> WRITTEN TASKS
1) In the judgment excerpt on the sentencing appeal, in which court were all three accused indicted?
2) In the judgment excerpt on the sentencing appeal, write out the text again, starting with "[7] All three" and going on through "his guilty plea.". Swap in "the trial judge" wherever "Matiwana AJ" appears.
3) Translate this sentence from the judgment excerpt on the sentencing appeal into Spanish: "The sentences were ordered to run concurrently."

> PASSAGE GIVEN
A visit to the home of the respondent then followed. Upon
gaining forcible entry to his home the police discovered that the
respondent
had fled. That evening, however, the respondent handed
himself over to the police.
[7] All three were indicted in the Eastern Cape High Court (East
London) on one charge each of murder and rape and two charges
of
robbery. At the commencement of the trial the respondent, unlike his
co-accused, expressed a willingness to tender a plea of
guilty to all
of the charges and after the trials were separated he was convicted
as charged by Matiwana AJ on his guilty plea.
He was sentenced to 25
years' imprisonment on each of the murder and rape charges. And in
respect of each of the robbery counts
to 13 years' imprisonment. The
sentences were ordered to run concurrently. He was thus sentenced to
an effective term of 25 years'
imprisonment.
[8] Aggrieved by the sentences imposed in respect of the murder and
rape that were regarded as being too lenient, the appellant,
the
Director of Public Prosecutions (Eastern Cape), appealed in terms of
s 316B of the Criminal Procedure Act with the leave of
the court
below. The sentence imposed in respect of the robbery is not before
us. But it matters not, for, were the appeal to succeed
the sentence
imposed in respect of it will naturally be subsumed by that imposed
in respect of the murder and rape.
[9] The nature of the offences brought the matter within the purview
of
s 51
of the
Criminal Law Amendment Act 105 of 1997
which
prescribes minimum sentences, namely life imprisonment for each of
the murder and rape convictions unless substantial and
compelling
circumstances were found to be present. Matiwana AJ identified the
issue thus:
'The question, therefore, that I am faced with, is
whether there are any compelling circumstances in this case, which,
if present,
would justify a departure from the prescribed sentences
laid down by the legislature.'
Accepting that by the epithet 'compelling' he meant 'substantial and
compelling' that is a correct identification of the issue.
He
answered that question as follows:
'As I have stated, in my mind, the
court should not impose the prescribed minimum sentence in [this]
case, in view of the accused's
age, and in the light of the remorse
displayed by him during the trial here.'
On a thorough reading of the record I could find no other factors
that could be relied on as constituting substantial and compelling
circumstances within the meaning of that expression. Nor was counsel
able to suggest any in argument before us.

> INFORMATION GIVEN
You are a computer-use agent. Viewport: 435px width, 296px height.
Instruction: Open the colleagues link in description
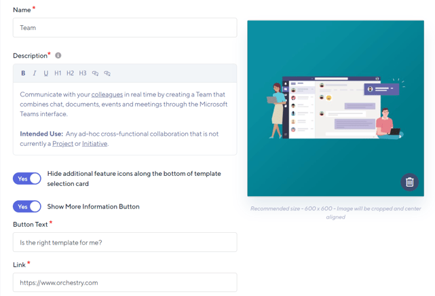pos(107,94)
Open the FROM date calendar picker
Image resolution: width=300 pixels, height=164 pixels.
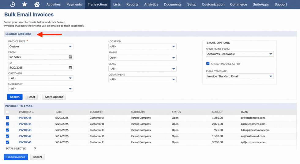pyautogui.click(x=70, y=57)
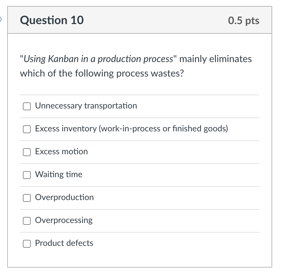Tick the Product defects checkbox
The width and height of the screenshot is (283, 276).
(26, 243)
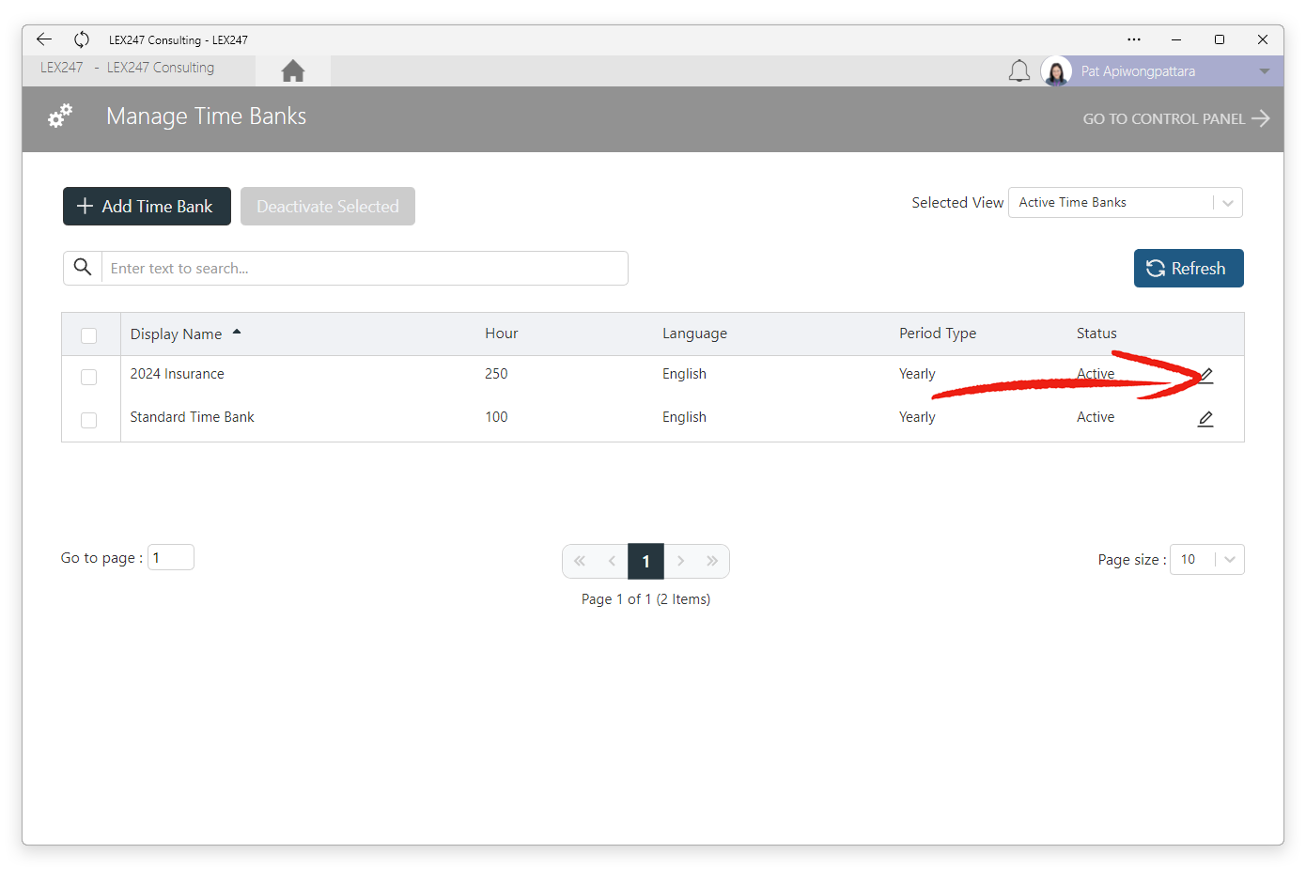Tick the 2024 Insurance checkbox

click(x=89, y=377)
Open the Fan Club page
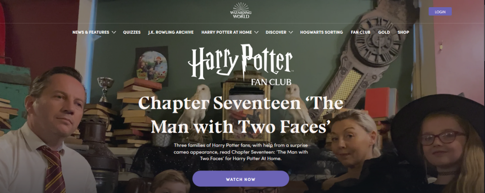Image resolution: width=485 pixels, height=193 pixels. coord(361,32)
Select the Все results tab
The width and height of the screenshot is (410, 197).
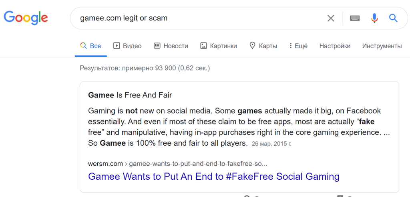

> SOLUTIONS BY TASK
1) The Eastern Cape High Court (East London).

2)
[7] All three were indicted in the Eastern Cape High Court (East
London) on one charge each of murder and rape and two charges
of
robbery. At the commencement of the trial the respondent, unlike his
co-accused, expressed a willingness to tender a plea of
guilty to all
of the charges and after the trials were separated he was convicted
as charged by the trial judge on his guilty plea.

3) Se ordenó que las penas se cumplieran de forma concurrente.